Pescatori palestinesi scaricano il pescato nel porto marittimo di Gaza City, a Gaza, il 16 febbraio 2022 [Ali Jadallah – Agenzia Anadolu]
La marina israeliana avrebbe sequestrato due pescherecci dopo averli circondati e arrestato due pescatori. Le forze navali egiziane hanno sequestrato una terza barca e arrestato i palestinesi a bordo.
Fonti locali hanno riferito ad Al-Quds Al-Araby che gli arresti sono avvenuti intorno a mezzogiorno mentre i palestinesi cercavano di pescare nella zona di confine. Hanno aggiunto che sono stati sparati colpi di avvertimento contro i pescatori.
Gli arresti sono avvenuti mentre i residenti dell’enclave cercavano di riportare una parvenza di normalità nelle loro vite in seguito all’ultima campagna di bombardamenti israeliani nella Striscia di Gaza che ha ucciso 49 palestinesi, tra cui 17 bambini e quattro donne.

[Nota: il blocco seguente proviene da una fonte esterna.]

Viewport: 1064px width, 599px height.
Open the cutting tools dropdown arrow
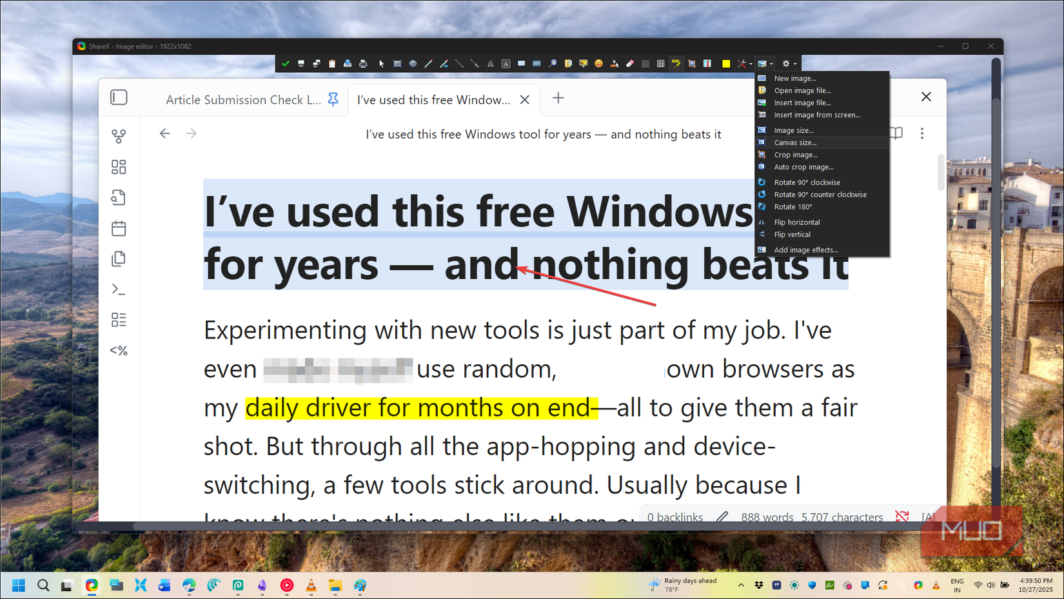[750, 63]
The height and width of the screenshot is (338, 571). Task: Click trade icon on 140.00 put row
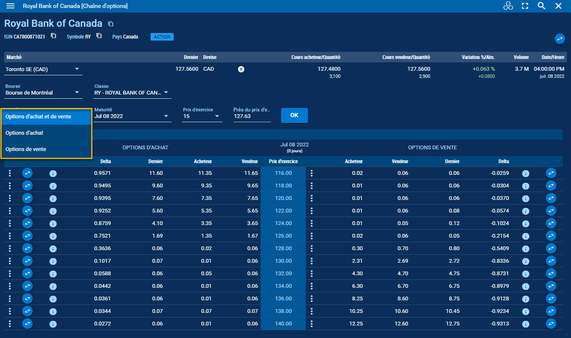coord(551,324)

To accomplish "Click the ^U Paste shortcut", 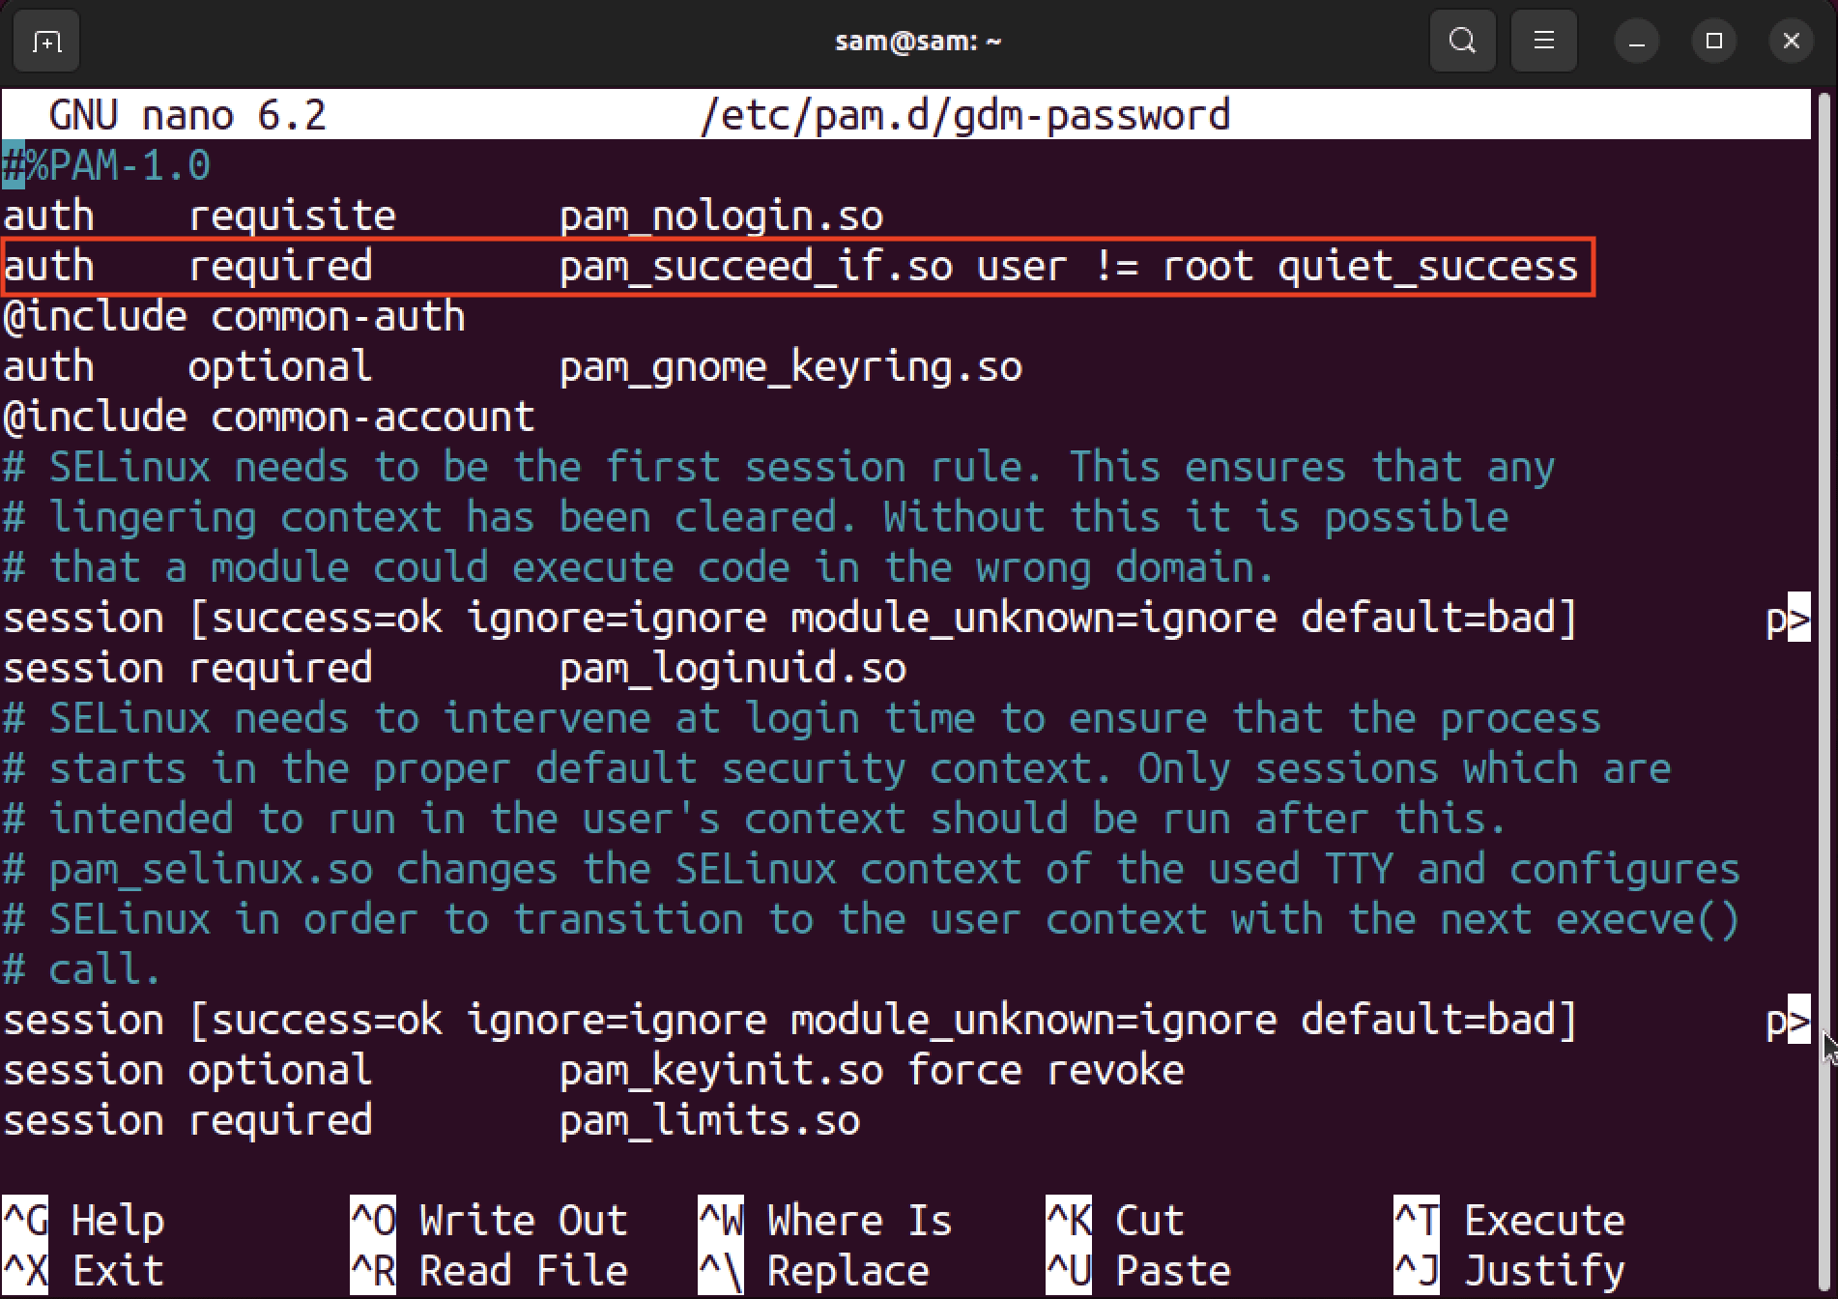I will click(1138, 1271).
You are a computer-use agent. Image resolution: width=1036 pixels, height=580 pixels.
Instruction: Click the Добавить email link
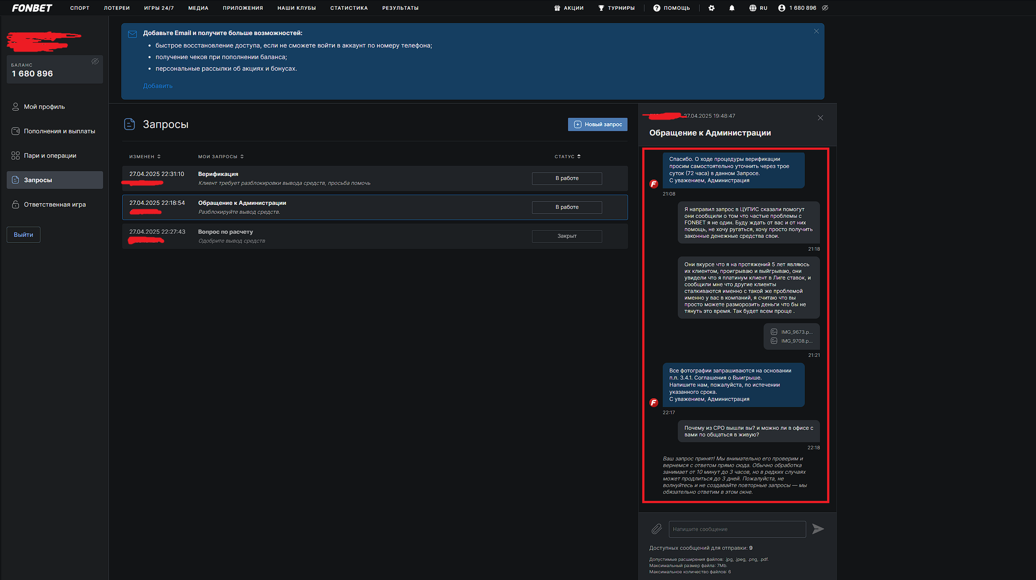(x=158, y=86)
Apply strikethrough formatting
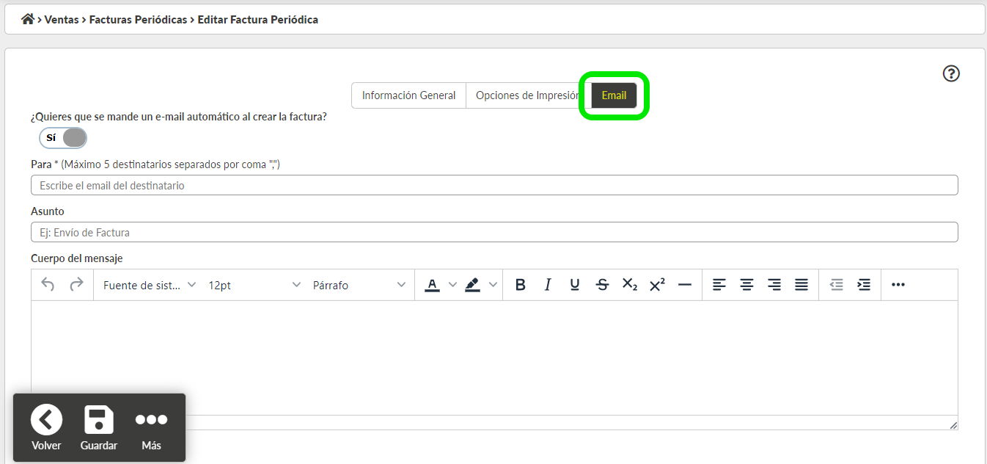Screen dimensions: 987x464 602,285
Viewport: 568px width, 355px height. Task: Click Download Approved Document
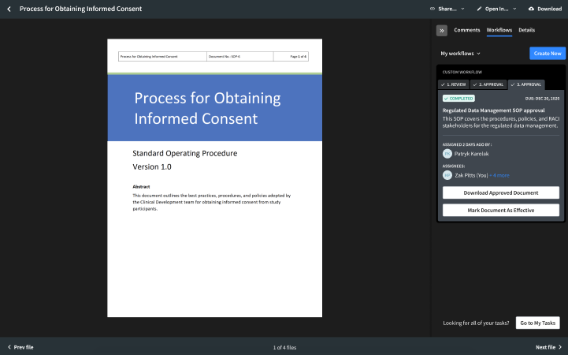(x=501, y=192)
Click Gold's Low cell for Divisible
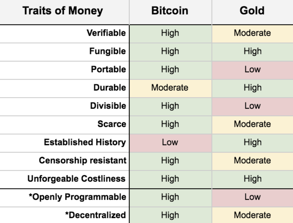 click(253, 106)
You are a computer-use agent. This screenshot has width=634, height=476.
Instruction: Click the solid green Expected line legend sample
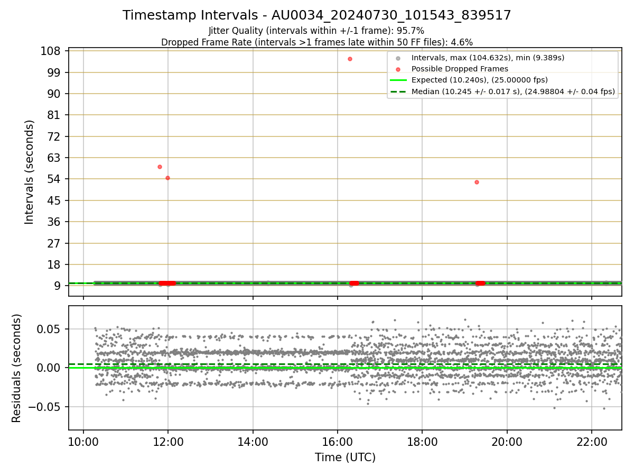pos(398,80)
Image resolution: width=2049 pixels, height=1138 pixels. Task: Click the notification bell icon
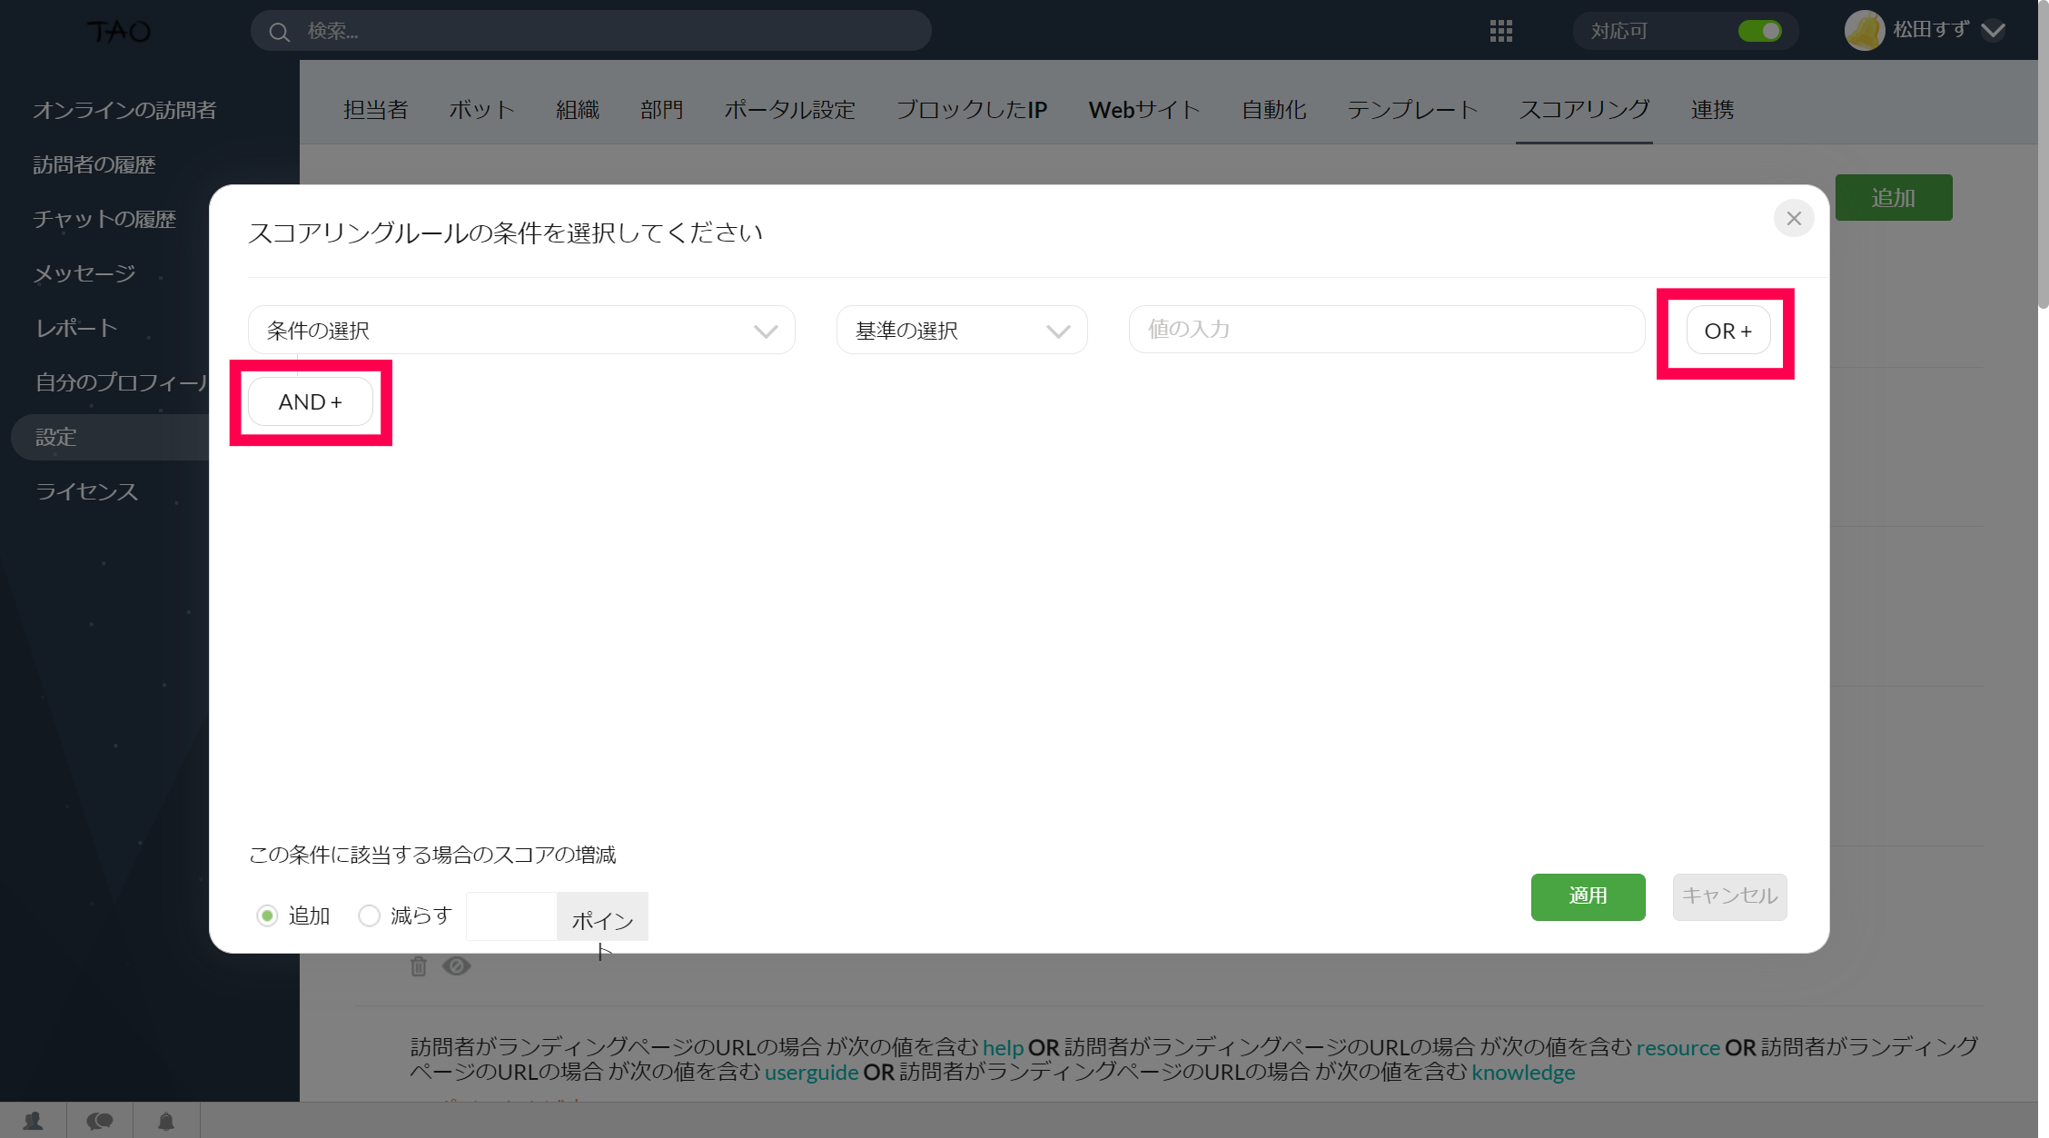click(165, 1121)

Circa 2,3 milioni di palestinesi vivono nell’enclave costiera. In gran parte non sono in grado di partire per cercare lavoro all’estero e sono stati schiacciati da quindici anni di assedio imposto da Israele e sostenuto dall’Egitto.
Inoltre, lo stato di occupazione ha lanciato quattro grandi offensive militari contro la popolazione civile dal 2008. L’Egitto impone le proprie restrizioni ai palestinesi e ad altri che sperano di passare attraverso il valico di Rafah per raggiungere il mondo esterno.